Development Approach

• Spatial apps

  • Built on 2D GUI frameworks enhanced with spatial features.
  • Fit almost every business domain and app type (except a few heavy 3D niches) while building on the existing product/GUI design patterns and keep developing from there.
  • APIs are highly abstract, concrete, intuitive, and have a low learning curve.
  • Large potential base of developers ready to start building and strong integration with the open-source ecosystem.

• Desktop/Mobile apps

  • Based on 2D GUI frameworks.
  • Fit almost every business domain and app type (except some 3D games) with existing product/GUI design patterns.
  • APIs are highly abstract, concrete, intuitive, and have a low learning curve.
  • Large developer base and thriving open-source ecosystem.

• Traditional XR apps

  • Based on 3D game engines.
  • Few existing product/GUI design patterns for non-gaming apps.
  • APIs come from computer graphics, they are relatively low level, less intuitive, and have a steep learning curve.
  • The developer base and ecosystem are smaller, skewing toward paid tools with fewer high-quality open-source options.

Interaction Implementation

• Spatial apps

  • The OS provides basic interaction events (for 2D) and advanced spatial interaction events (for 3D or 2D content).
  • The OS renders common interaction visuals.

• Desktop/Mobile apps

  • The OS provides basic interaction events.
  • The OS renders the mouse cursor.

• Traditional XR apps

  • The app itself handles all interaction events on 2D or 3D content.
  • The app must render all visual effects and interaction indicators for controllers and hands.
  • Building XR interaction is costly, requiring building from scratch or leveraging inconsistent XR toolkits.

UI Implementation

• Spatial apps

  • The GUI is built from UI components (including 3D containers).
  • The OS and framework render those components each frame; the app does not care about drawing.
  • Position and size of these UI elements are automatically decided based on their layout relationships (like nesting hierarchy or order) and attributes. Developers use them like building blocks - highly concrete and intuitive - allow developers to work entirely in code without the assistance of visual editors.

• Desktop/Mobile apps

  • The GUI is built from UI components.
  • The OS and framework render those components each frame; the app does not care about drawing.
  • Layout relationships and attributes determine position and size; developers think in building blocks, code-centric, no visual editor needed.

• Traditional XR apps

  • The GUI is built from graphics objects.
  • The app itself renders those objects each frame.
  • Position and size come from coordinates. Developers usually need visual editors to help make the rendering and using of these objects more clear and intuitive.
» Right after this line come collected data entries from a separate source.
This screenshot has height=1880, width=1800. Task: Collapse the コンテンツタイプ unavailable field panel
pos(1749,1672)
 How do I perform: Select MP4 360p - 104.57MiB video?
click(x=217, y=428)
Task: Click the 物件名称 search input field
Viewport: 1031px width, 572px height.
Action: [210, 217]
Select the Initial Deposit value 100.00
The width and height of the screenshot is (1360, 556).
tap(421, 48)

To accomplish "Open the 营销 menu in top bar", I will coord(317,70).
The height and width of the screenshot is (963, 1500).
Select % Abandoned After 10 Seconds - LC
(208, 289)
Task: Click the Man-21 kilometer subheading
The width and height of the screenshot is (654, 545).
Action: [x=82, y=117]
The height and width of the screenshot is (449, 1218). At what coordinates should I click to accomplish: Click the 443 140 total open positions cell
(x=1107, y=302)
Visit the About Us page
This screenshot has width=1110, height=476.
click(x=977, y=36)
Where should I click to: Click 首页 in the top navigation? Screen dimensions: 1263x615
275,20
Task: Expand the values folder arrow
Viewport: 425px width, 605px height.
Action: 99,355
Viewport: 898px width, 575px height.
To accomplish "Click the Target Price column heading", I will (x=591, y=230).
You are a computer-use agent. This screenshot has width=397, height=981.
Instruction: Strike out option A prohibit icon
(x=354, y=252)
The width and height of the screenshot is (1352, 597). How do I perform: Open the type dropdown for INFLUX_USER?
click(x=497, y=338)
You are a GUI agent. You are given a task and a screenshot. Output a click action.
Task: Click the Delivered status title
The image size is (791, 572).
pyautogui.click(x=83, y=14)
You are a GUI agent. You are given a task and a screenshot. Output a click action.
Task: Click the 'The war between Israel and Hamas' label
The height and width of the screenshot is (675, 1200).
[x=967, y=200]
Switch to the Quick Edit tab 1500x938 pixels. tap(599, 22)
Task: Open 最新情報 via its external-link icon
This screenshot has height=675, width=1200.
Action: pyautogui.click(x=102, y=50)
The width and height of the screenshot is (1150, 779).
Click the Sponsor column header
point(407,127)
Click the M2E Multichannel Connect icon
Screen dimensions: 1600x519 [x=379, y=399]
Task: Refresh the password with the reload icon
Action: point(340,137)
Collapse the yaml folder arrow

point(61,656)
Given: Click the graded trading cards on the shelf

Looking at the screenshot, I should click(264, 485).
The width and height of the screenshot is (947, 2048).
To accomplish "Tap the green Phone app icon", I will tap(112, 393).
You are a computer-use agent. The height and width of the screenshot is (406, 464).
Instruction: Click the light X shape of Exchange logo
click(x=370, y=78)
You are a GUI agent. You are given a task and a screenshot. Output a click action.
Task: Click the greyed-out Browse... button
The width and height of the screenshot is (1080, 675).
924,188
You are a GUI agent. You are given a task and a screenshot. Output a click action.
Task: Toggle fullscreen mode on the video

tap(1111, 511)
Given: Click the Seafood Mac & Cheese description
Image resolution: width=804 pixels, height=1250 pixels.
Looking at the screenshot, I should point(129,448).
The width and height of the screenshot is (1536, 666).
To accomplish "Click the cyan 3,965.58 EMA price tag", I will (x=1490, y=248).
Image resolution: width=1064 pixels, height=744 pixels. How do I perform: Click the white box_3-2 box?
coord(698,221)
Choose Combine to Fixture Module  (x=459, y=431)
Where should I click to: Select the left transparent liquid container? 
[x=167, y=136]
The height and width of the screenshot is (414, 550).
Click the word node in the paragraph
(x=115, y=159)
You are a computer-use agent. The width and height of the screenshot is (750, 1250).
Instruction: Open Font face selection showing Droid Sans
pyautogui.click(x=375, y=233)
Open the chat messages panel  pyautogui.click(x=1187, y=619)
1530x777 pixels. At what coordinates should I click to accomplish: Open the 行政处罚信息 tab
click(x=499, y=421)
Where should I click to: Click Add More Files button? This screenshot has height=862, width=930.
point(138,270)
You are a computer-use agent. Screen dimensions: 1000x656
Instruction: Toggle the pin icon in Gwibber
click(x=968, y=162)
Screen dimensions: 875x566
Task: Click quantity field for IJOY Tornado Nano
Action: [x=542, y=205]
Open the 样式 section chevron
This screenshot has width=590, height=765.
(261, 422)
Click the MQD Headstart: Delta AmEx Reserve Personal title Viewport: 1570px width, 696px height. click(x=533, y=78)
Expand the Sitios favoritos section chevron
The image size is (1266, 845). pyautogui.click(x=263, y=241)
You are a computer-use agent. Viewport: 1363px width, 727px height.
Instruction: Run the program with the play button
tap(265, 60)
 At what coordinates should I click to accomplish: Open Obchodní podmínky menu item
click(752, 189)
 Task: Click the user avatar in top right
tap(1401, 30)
Problems with Traditional XR Apps

Before visionOS, apps on XR platforms were completely different from apps on desktop and mobile:

Desktop apps

Traditional XR apps

From the comparison above, we can see that besides the three main advantages mentioned in the previous section, traditional XR apps have downsides both in terms of user experience and development, losing many benefits of desktop/mobile apps. Traditional XR development could not reuse existing app code, tools, and programming mindsets from mainstream platforms. This makes it harder to support diverse use cases and business domains, leads to fewer developers, and raises both the entry barrier and development costs.